I guess I assumed the new term came into use on forms because it was more popular. I never really looked into why.


originally posted by: enlightenedservant
Personally, I like both "black" and "African American". I like "black" because "black" people were always the lowest social class in North America, South America, colonial Africa, and in Middle Eastern countries. I took the Prophet Jesus' words to heart when he supposedly said "The way you treat the least among you is the way you treat me". As a "black" man, I get to see how societies treat the "lowest" among them. And I like "African American" because one side of my family has traced our roots to specific African regions. I love Africa and unlike some people, I see no shame in being associated with Africa. There are many who hate that term though, just as there are some that hate "black", "negro", and the others.


I always preferred black white, whatever, because they are more simply descriptions, even if not technically accurate. Hyphenated terms seem, to many, to indicate as much a mixed loyalty to location as they do any actual origins. I can understand pride in heritage, of course, and there is nothing wrong with that. Mine is European; Scottish, Irish, German (which is what I look like), and a bit of this and that, but I just call myself American. The only term of that sort that really bugs me is "Native American", because it assumes certain people are somehow more American than others.

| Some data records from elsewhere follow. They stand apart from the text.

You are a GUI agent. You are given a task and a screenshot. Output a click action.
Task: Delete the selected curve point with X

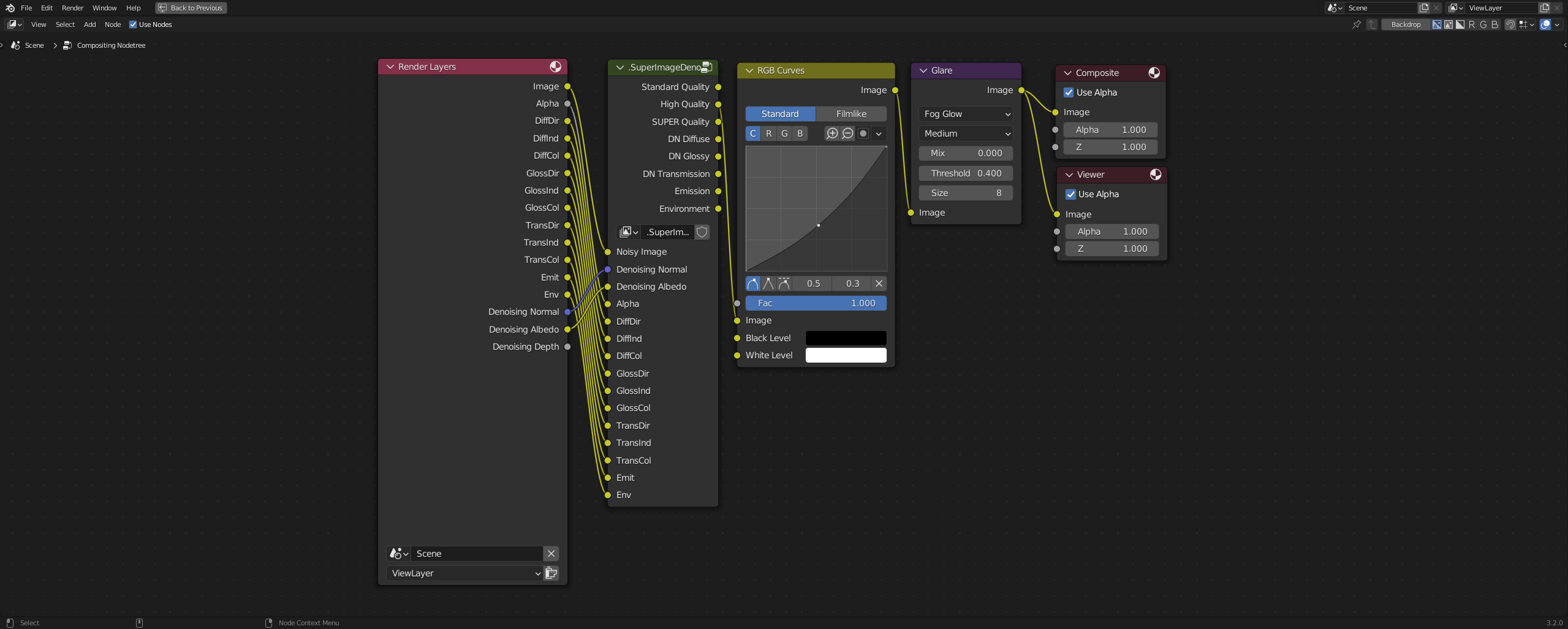879,284
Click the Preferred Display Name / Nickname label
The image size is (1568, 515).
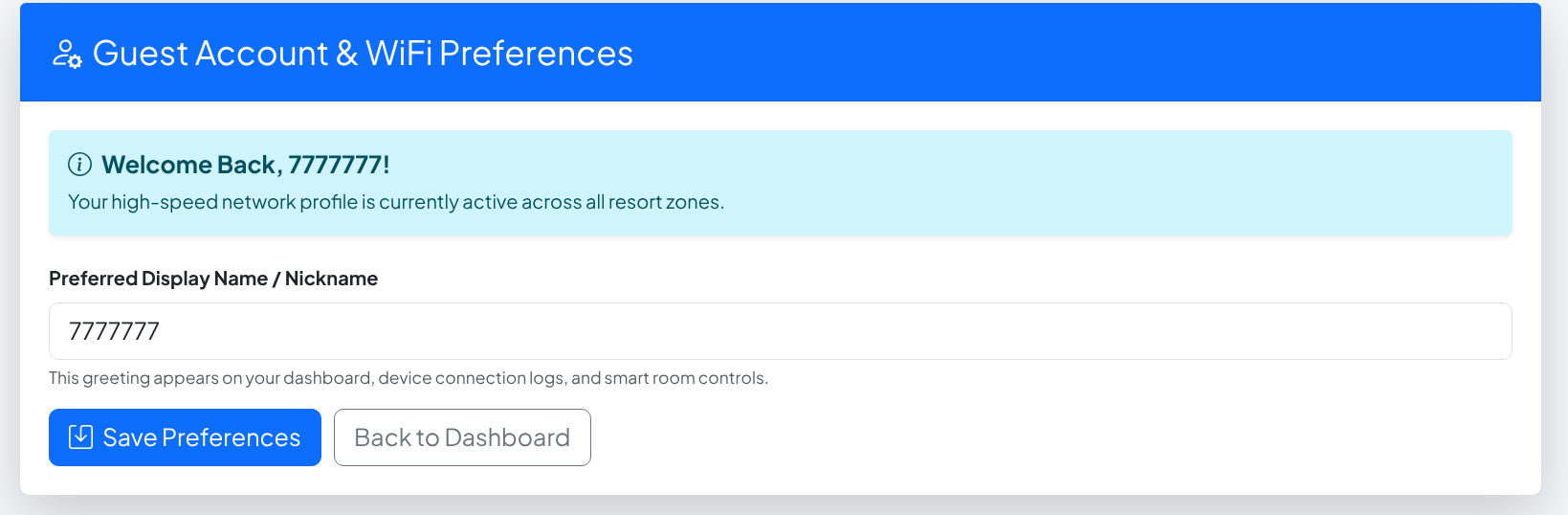tap(213, 279)
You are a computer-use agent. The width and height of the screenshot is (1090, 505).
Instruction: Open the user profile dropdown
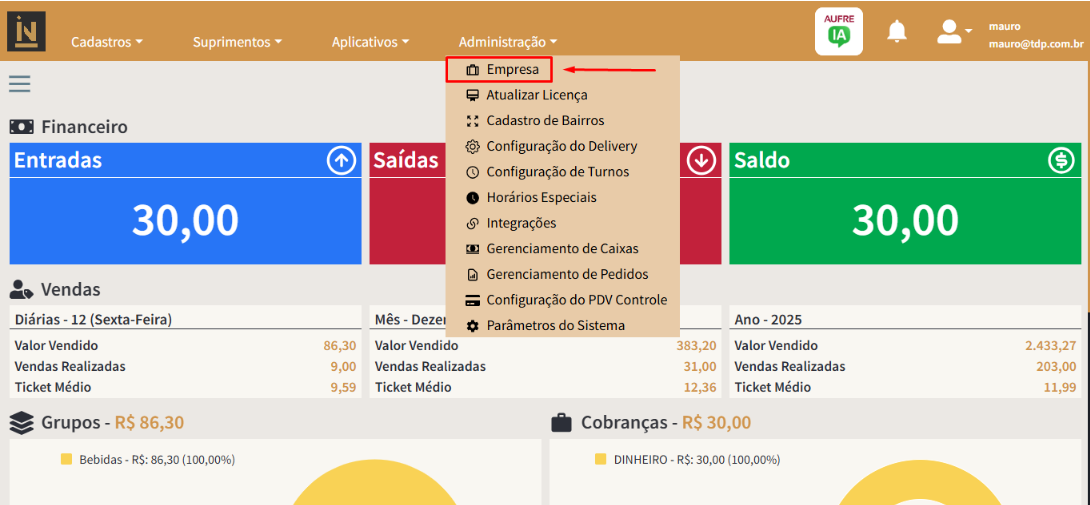click(x=954, y=32)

originally posted by: enlightenedservant
One day, I think people will get past "race". But that won't happen until the old guard either has died off or is completely out of power. Otherwise, there will still be policies which conveniently target specific groups. Also, there are simply too many people who still teach their kids not to date or associate with other races. Racism will always exist as long as that exists. (Also, go check out the other posts in this thread & you'll see why the division still exists)


I had hoped to see that, growing up, and being around people that mostly tried to ignore it as a factor, save in describing someone. These days, it's getting worse, instead of better, though! So much violence in the news, over something so shallow as skin color! I wish all those perpetrating that would realize they only make things worse. It sin't like we are primitive tries competing to survive, anymore.